Daylight Saving Time Across the US

March 13, 2016

Grand Canyon
Daylight Saving Time is finally here to relieve/burden your sleep cycle by an hour. A common misconception about the practice is that it was started to benefit American farmers. However, DST actually is a detriment to farmers, who schedule their days around the availability of daytime hours and are actually disrupted by the yearly practice. DST was actually introduced during WWI to save fuel, as has since been effective in promoting economic activity.
   
For over 50 years, however, Arizona has skipped the custom altogether. In 1968, the Arizona State Legislature voted to opt out of the Uniform Time Act that pushed sunset to a later hour. More daytime was not a realistic option in a state where temperatures can rise into the triple digits for months at a time. 
   
When DST goes into effect elsewhere, Arizona ends up having the same time as Los Angeles. Sporting events and TV shows on cable networks start an hour earlier. If DST were to be observed, the sun would not set during Springtime in Arizona until nearly 9pm. Some Native American reservations within state lines, like the Navajo Nation, choose to observe DST while others don’t, meaning a drive through the state could result in multiple changes in time zone.

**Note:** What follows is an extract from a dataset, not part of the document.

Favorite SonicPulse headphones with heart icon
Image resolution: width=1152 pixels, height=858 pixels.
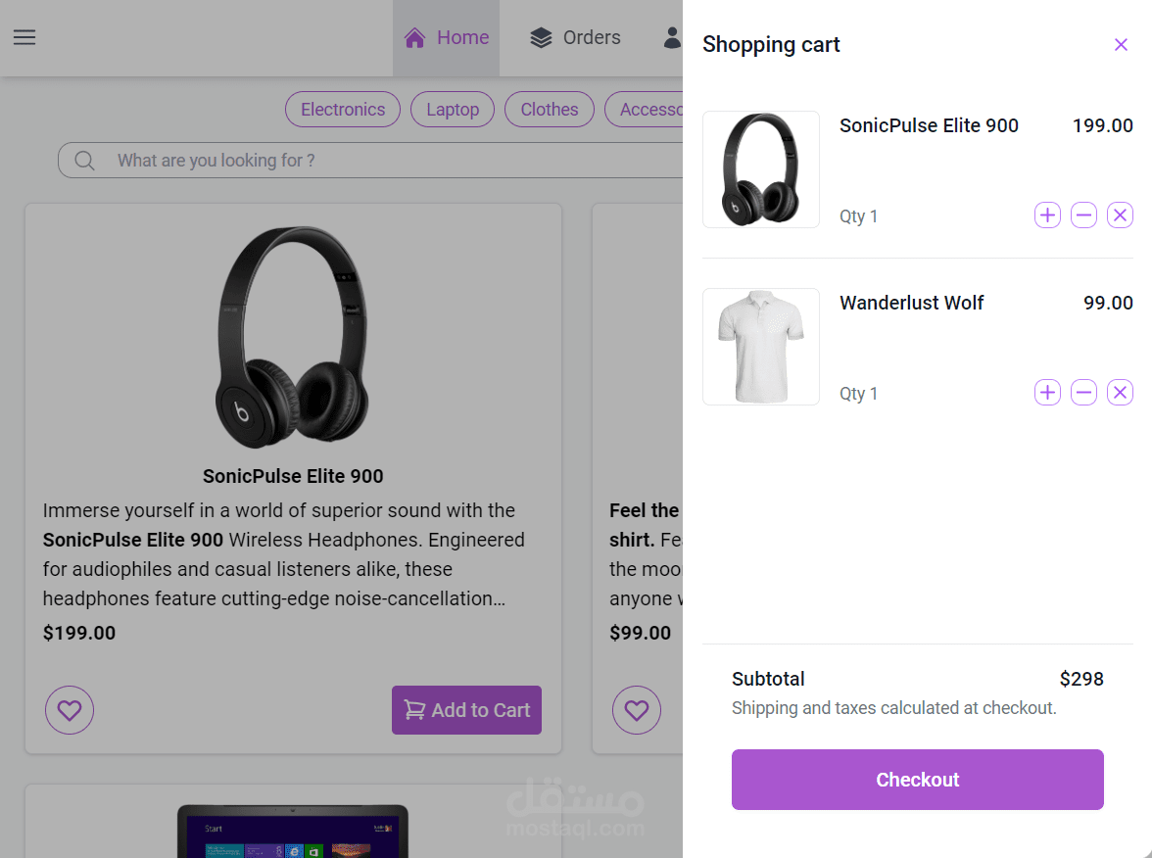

Arizona’s rejection of a nationwide custom is reflective of their independent Western spirit. 
   
Other states have wanted to implement their own use for DST. A proposal was introduced in 2018 called the Sunshine Protection Act, which would allow Florida to keep DST year-round. This change would lead to an 8am sunrise during Winter Solstice and a sunset of 6:30pm, giving Floridians more hours of daytime in the darkest months of the year and boosting economic activity. Florida currently operates on Central Time Zone, and the change would align the state with Eastern time. 
   
Massachusetts once considered shifting from the Eastern Time Zone to the Atlantic Standard Time, essentially adopting DST for the whole year in making them an hour ahead of the rest of New England. A bill introduced in California to abolish DST altogether, however, was ultimately never adopted.